Windshield washer fluid (also called windshield wiper fluid, wiper fluid, screen wash (in the UK), or washer fluid) is a fluid for motor vehicles that is used in cleaning the windshield with the windshield wiper while the vehicle is being driven.

==Delivery system==
A control within the car can be operated to spray washer fluid onto the windshield, typically using an electrical pump via jets mounted either beneath the windshield or beneath the wiper blade(s). The windshield wipers are automatically turned on, cleaning dirt and debris off the windshield. Some vehicles use the same method to clean the rear window or the headlights. The first windshield cleaner unit offered for automobiles was in 1936, as an aftermarket option to be installed on cars after they were bought. In 1946, General Motors installed windshield washers on all their vehicles as an extra cost option, while Chrysler offered the feature optionally in 1950 and Ford offered them in 1952.

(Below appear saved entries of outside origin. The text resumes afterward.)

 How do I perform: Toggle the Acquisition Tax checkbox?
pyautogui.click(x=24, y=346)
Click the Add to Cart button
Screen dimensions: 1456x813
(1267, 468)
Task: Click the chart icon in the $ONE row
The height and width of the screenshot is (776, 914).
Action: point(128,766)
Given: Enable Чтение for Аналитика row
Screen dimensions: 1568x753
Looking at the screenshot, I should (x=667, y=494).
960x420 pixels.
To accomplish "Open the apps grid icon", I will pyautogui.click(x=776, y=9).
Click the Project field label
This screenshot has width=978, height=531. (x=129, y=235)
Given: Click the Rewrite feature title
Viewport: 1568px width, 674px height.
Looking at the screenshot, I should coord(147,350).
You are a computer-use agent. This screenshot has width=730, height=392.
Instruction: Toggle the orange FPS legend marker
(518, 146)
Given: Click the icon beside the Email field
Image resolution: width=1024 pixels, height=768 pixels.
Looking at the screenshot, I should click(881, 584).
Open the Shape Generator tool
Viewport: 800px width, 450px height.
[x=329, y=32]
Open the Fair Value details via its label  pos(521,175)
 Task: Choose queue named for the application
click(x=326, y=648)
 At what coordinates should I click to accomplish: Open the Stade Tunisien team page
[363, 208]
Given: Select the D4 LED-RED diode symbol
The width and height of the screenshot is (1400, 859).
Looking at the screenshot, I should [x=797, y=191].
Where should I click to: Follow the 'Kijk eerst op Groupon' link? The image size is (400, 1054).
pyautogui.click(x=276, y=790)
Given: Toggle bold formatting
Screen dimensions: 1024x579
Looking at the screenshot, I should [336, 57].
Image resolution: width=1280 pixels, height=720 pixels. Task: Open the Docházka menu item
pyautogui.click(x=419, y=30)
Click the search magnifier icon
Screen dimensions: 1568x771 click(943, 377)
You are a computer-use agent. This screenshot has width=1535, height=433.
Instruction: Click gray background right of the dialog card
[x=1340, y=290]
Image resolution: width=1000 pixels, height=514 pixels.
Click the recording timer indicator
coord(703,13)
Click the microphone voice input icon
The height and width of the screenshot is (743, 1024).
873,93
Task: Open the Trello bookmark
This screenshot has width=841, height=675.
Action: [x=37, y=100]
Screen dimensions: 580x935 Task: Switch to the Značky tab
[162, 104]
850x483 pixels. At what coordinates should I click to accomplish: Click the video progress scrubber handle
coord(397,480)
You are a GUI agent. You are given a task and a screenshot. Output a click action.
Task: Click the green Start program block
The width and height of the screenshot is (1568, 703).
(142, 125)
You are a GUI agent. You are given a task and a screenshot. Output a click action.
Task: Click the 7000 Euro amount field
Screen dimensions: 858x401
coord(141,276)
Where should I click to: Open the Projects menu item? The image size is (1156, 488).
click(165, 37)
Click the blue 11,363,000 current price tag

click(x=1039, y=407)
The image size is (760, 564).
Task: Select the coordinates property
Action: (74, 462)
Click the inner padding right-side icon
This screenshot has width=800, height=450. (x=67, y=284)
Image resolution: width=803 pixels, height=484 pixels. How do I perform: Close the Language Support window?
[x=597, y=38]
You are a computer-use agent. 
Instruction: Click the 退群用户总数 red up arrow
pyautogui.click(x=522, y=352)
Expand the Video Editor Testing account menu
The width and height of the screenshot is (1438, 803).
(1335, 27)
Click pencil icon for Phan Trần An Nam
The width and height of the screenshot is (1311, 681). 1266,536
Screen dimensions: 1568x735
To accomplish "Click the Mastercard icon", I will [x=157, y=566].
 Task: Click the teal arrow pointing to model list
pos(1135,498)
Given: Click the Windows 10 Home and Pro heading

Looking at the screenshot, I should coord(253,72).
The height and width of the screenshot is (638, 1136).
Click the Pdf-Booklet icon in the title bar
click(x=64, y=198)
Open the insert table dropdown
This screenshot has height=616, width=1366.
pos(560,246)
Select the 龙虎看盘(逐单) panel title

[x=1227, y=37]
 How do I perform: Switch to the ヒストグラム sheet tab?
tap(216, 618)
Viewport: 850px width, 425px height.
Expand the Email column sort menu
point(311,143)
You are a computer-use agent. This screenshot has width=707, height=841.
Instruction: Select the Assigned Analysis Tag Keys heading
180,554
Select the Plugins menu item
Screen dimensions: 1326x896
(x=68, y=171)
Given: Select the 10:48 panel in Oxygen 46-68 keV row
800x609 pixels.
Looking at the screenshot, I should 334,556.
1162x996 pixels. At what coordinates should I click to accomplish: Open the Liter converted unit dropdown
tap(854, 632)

Washer fluid may sometimes be preheated before being delivered onto the windshield. This is especially desirable in colder climates when a thin layer of ice or frost accumulates on the windshield's surface, as it eliminates the need to manually scrape the windshield or pour warm water on the glass. Although there are a few aftermarket preheat devices available, many automobile makers offer this feature factory installed on at least some of their vehicles. For example, General Motors had begun equipping vehicles with heated washer fluid systems from the factory beginning in 2006 with the Buick Lucerne sedan. The system emits a fine mist of heated water that clears frost without damaging the windshield itself. GM also claims heated washer fluid helps in removing bug splatters and other road accumulation. The company halted the production of these mechanisms after they found that it was prone to starting engine fires. Mercedes-Benz has used a thermostatically controlled heating element, with the engine coolant as the heat source, since the mid-1980s on certain models. Many other manufacturers have employed electrically heated washer nozzles primarily to prevent them from freezing closed, not in an attempt to heat the fluid itself.

==Varieties==
Windshield washer fluid is sold in many formulations, some are pre-mixed and others require dilution before use. Common washer fluid solutions are given labels such as "All-Season", "Bug Remover", or "De-icer".

Typical formulations include a surfactant, water softener, and an antifreeze (but not glycol based as in coolants). Alkyl sulfates and fatty alcohol ethers are typical surfactants.

Dilution factors will vary depending on season, for example in winter, the dilution factor may be 1:1, whereas during summer the dilution factor may be 1:10. It is sometimes sold as sachet of crystals, which is also diluted with water. Distilled or deionised water is the preferred diluent, since it will not leave trace mineral deposits on the glass.

Antifreeze may be added to a mixture to give the product a lower freezing temperature. Antifreezes in screenwash are typically ethanol based, but not ethylene glycol.

Many cars display a warning when the fluid level is low, and some car makers have replaced the float sensor generating this signal with a simple two-pin probe in the tank. This requires a (slightly) conductive fluid, which most common windshield washer fluid mixtures are.

==Concerns==
Consumer advocacy groups and auto enthusiasts believe that the solvents present in some windshield washer fluid can damage the vehicle. Critics point to the corrosive effects of ethanol, methanol, and other components on paint, rubber, car wax, and plastics, and groups propose various alternatives and homemade recipes to protect the finish and mechanics of the motor vehicle.